[Records of locating words and elements]
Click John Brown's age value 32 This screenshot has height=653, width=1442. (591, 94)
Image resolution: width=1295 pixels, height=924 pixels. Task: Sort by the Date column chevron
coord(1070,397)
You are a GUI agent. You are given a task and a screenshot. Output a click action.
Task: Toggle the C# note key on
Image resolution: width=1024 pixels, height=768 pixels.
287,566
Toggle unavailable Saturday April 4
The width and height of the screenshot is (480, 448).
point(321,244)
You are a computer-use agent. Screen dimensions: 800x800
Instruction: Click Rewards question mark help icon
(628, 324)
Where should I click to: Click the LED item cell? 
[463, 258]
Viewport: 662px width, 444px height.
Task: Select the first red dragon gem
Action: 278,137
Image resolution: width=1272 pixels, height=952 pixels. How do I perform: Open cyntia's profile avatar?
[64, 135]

WORK TO COMPLETE:
Please rewrite the listing above with each "Image resolution" swapped for "Display resolution", keeping everything else the same.

WRITTEN REPLY:
Click John Brown's age value 32 This screenshot has height=653, width=1442. (591, 94)
Display resolution: width=1295 pixels, height=924 pixels. Task: Sort by the Date column chevron
coord(1070,397)
You are a GUI agent. You are given a task and a screenshot. Output a click action.
Task: Toggle the C# note key on
Display resolution: width=1024 pixels, height=768 pixels.
287,566
Toggle unavailable Saturday April 4
The width and height of the screenshot is (480, 448).
point(321,244)
You are a computer-use agent. Screen dimensions: 800x800
Instruction: Click Rewards question mark help icon
(628, 324)
Where should I click to: Click the LED item cell? 
[463, 258]
Viewport: 662px width, 444px height.
Task: Select the first red dragon gem
Action: 278,137
Display resolution: width=1272 pixels, height=952 pixels. How do I perform: Open cyntia's profile avatar?
[64, 135]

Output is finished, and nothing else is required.